- [Texto]
☆ ☆ ☆ ☆ ☆ ☆ ☆

Me sirven la comida en un plato de plástico, me la como con un tenedor de plástico, sorbeteo con bombilla de plástico que viene en una bolsita transparente de plástico. Aprieto el envase plástico para echarle mayonesa a la comida, lo que me queda me lo echan a un contenedor de plumavit y eso a una bolsa plástica. Multiplica eso por millones de personas y millones de veces al instante, por segundo, por años.
Lo pienso y me pregunto, ¿dónde va a parar tanta basura? Pues bien, como una cachetada se me apareció en el mar Caribe. Hace unos meses viajé a Livingston, una ciudad al norte de Guatemala habitada principalmente por personas de la etnia garífuna, descendientes africanos, que llegaron en 1802 luego de que los británicos los expulsaron de su isla natal, San Vicente, en las Antillas menores. Se asentaron allí y en otros países como Honduras, Belice, Nicaragua y Estados Unidos.

☆ ☆ ☆ ☆ ☆ ☆ ☆

- [Datos extraídos]
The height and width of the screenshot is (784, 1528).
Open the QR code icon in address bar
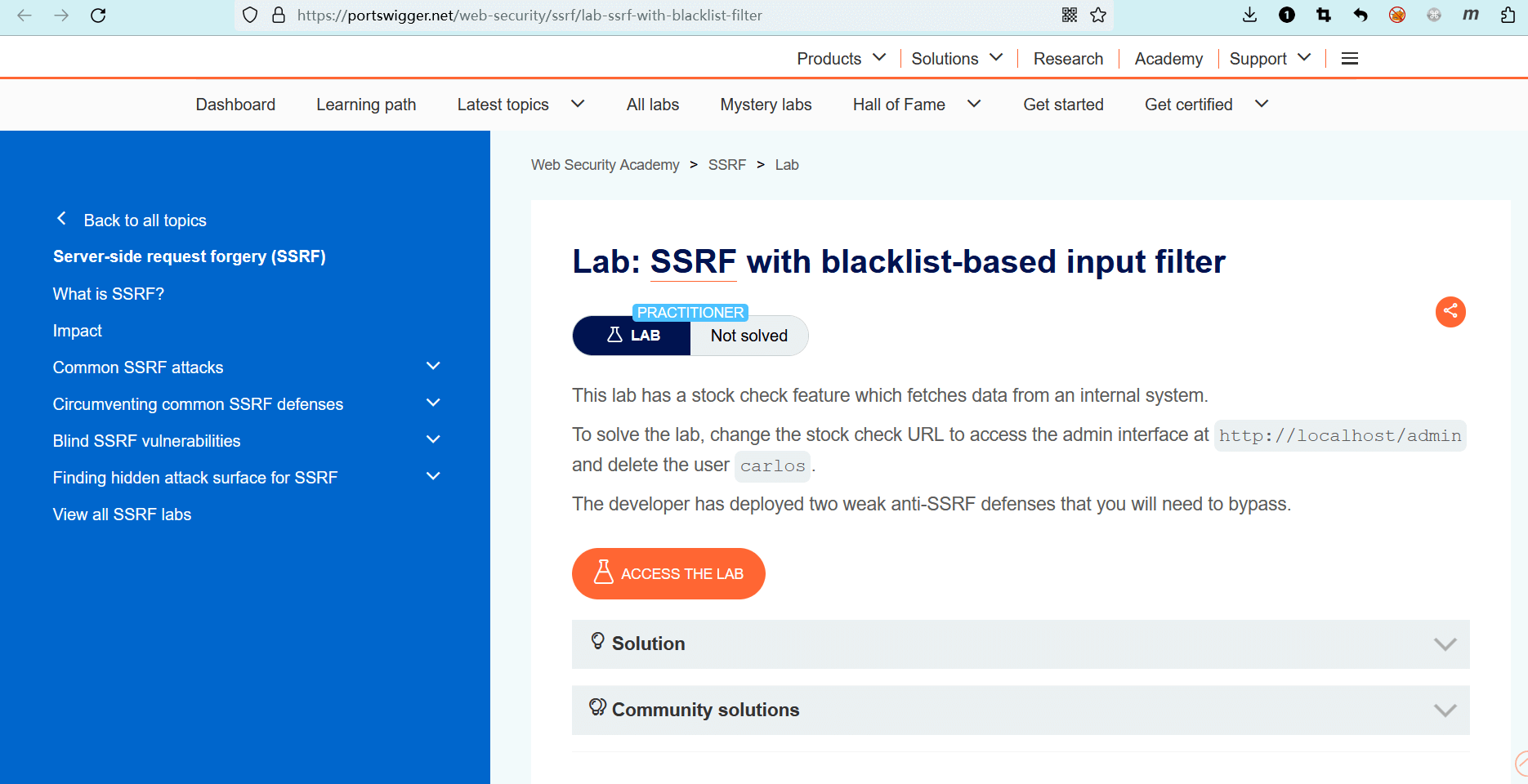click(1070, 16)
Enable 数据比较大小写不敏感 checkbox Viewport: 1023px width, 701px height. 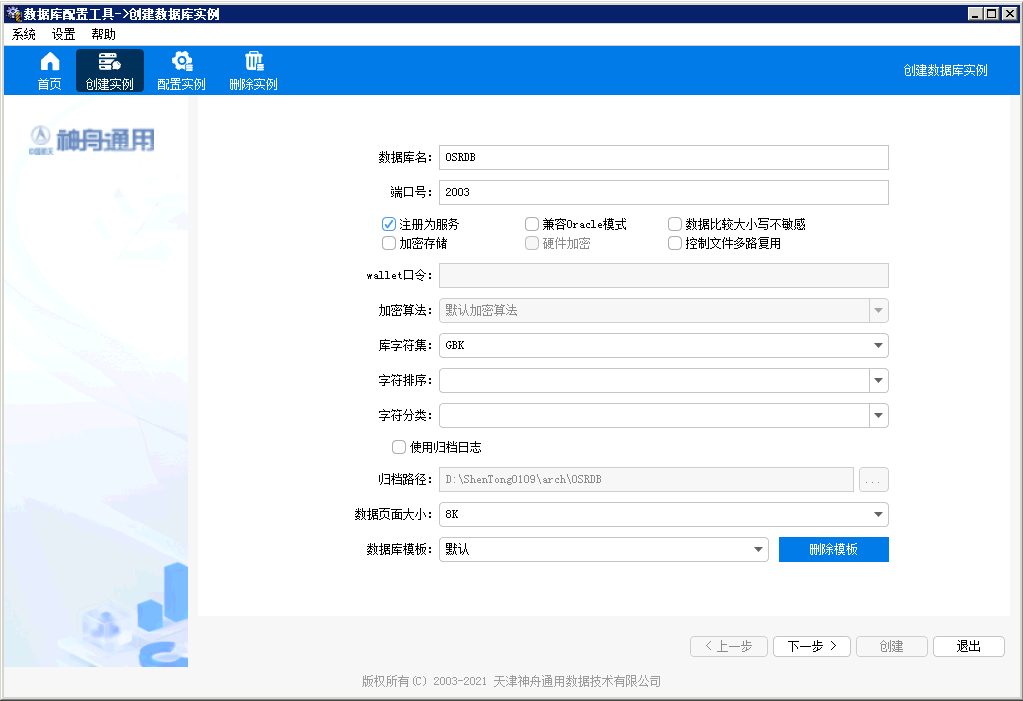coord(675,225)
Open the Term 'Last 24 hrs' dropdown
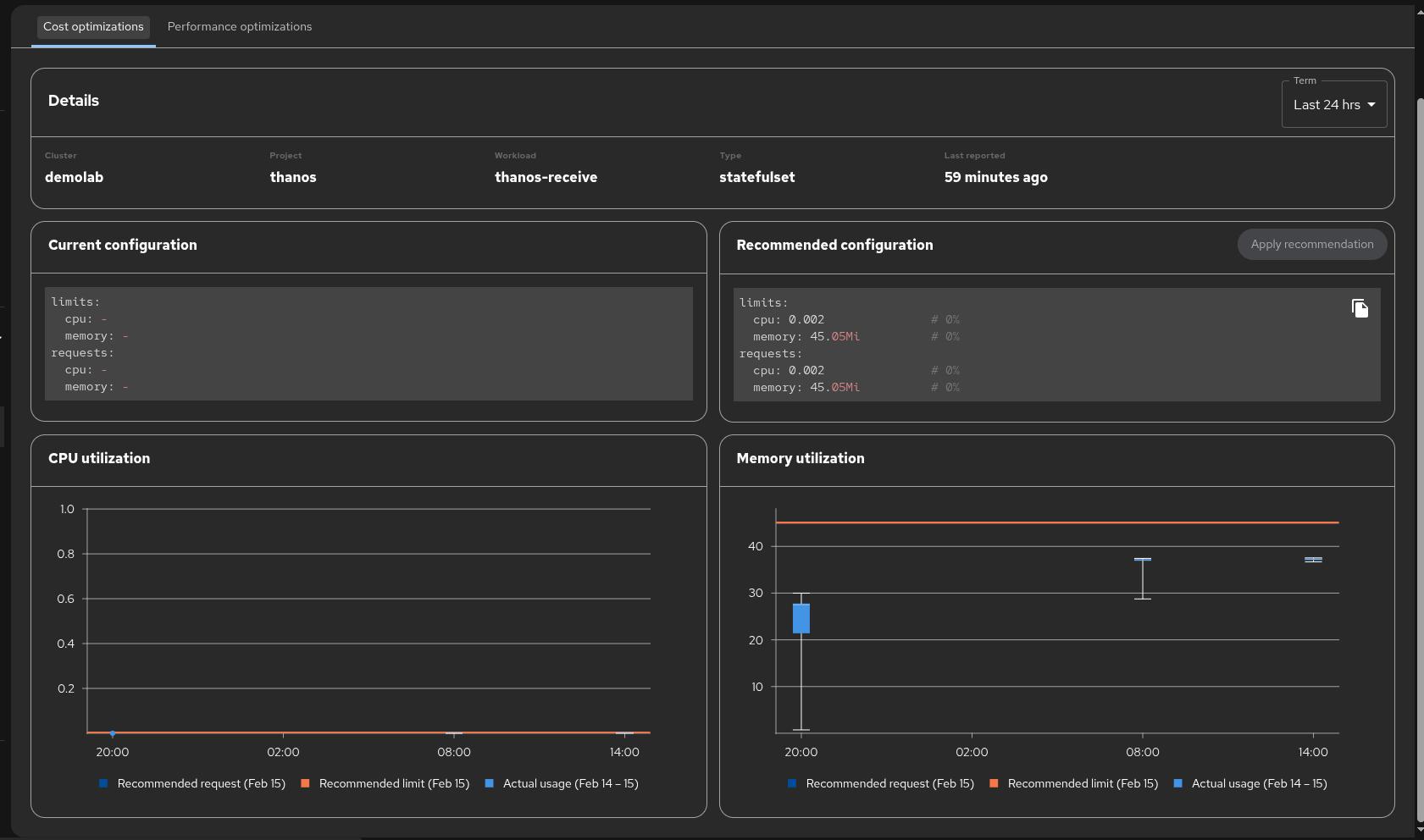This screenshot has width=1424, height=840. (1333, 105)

☆ ☆ ☆ ☆ ☆ ☆ ☆

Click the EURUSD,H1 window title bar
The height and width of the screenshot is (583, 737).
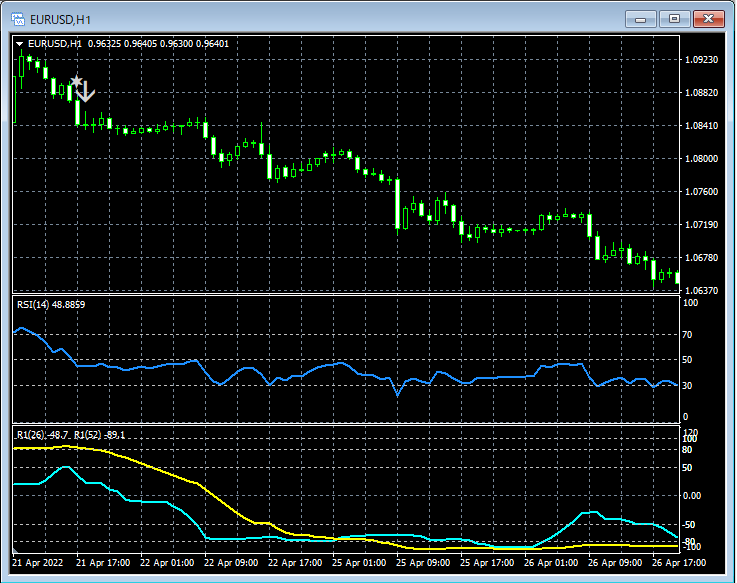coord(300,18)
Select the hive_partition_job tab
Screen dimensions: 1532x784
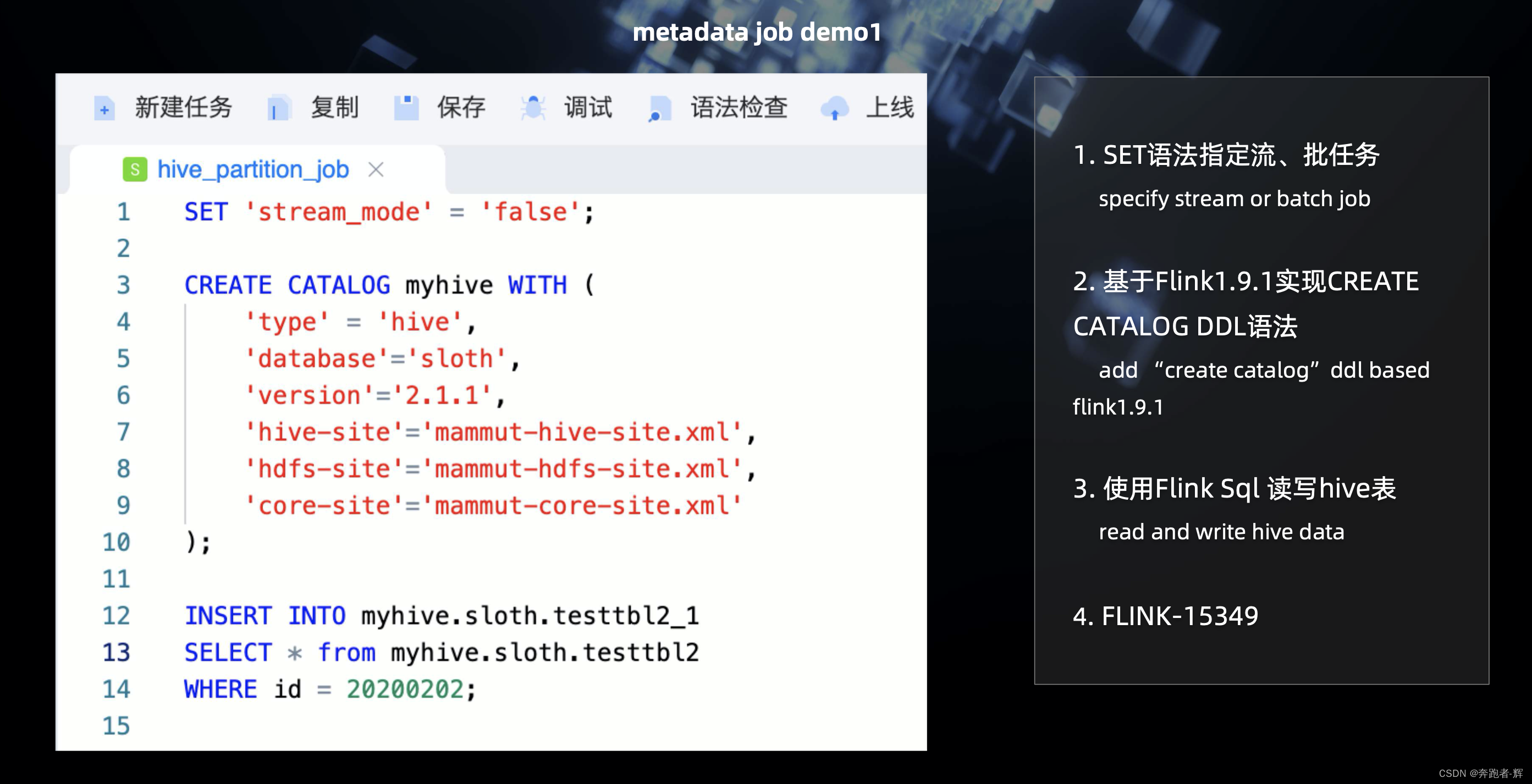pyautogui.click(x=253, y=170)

☆ ☆ ☆ ☆ ☆ ☆ ☆

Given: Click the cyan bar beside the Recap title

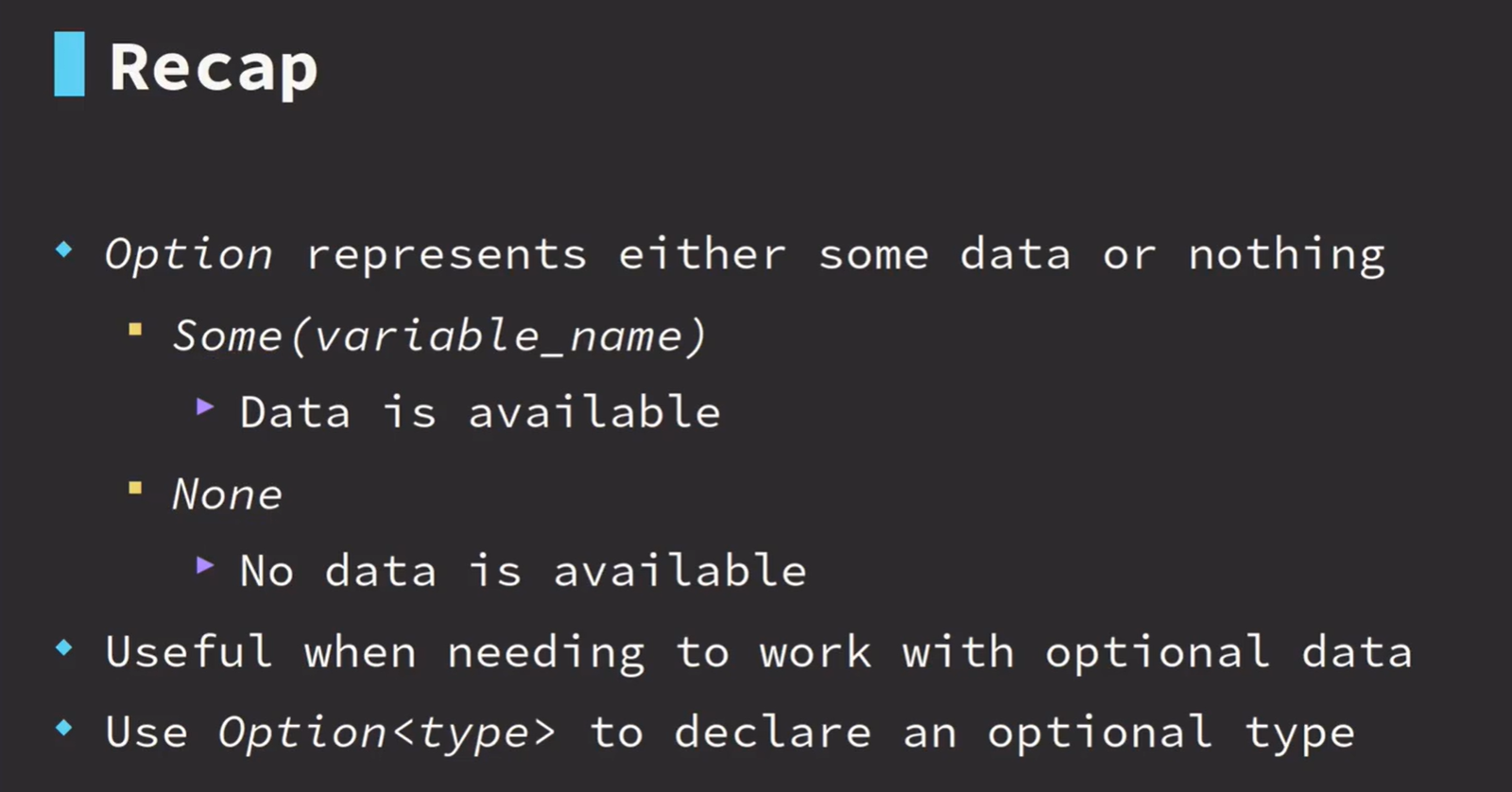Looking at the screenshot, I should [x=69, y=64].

☆ ☆ ☆ ☆ ☆ ☆ ☆

- [Consigna]
¿Puedes transcribir íntegro y sin ningún cambio el texto sobre la basura plástica?

- [La respuesta]
Me sirven la comida en un plato de plástico, me la como con un tenedor de plástico, sorbeteo con bombilla de plástico que viene en una bolsita transparente de plástico. Aprieto el envase plástico para echarle mayonesa a la comida, lo que me queda me lo echan a un contenedor de plumavit y eso a una bolsa plástica. Multiplica eso por millones de personas y millones de veces al instante, por segundo, por años.
Lo pienso y me pregunto, ¿dónde va a parar tanta basura? Pues bien, como una cachetada se me apareció en el mar Caribe. Hace unos meses viajé a Livingston, una ciudad al norte de Guatemala habitada principalmente por personas de la etnia garífuna, descendientes africanos, que llegaron en 1802 luego de que los británicos los expulsaron de su isla natal, San Vicente, en las Antillas menores. Se asentaron allí y en otros países como Honduras, Belice, Nicaragua y Estados Unidos.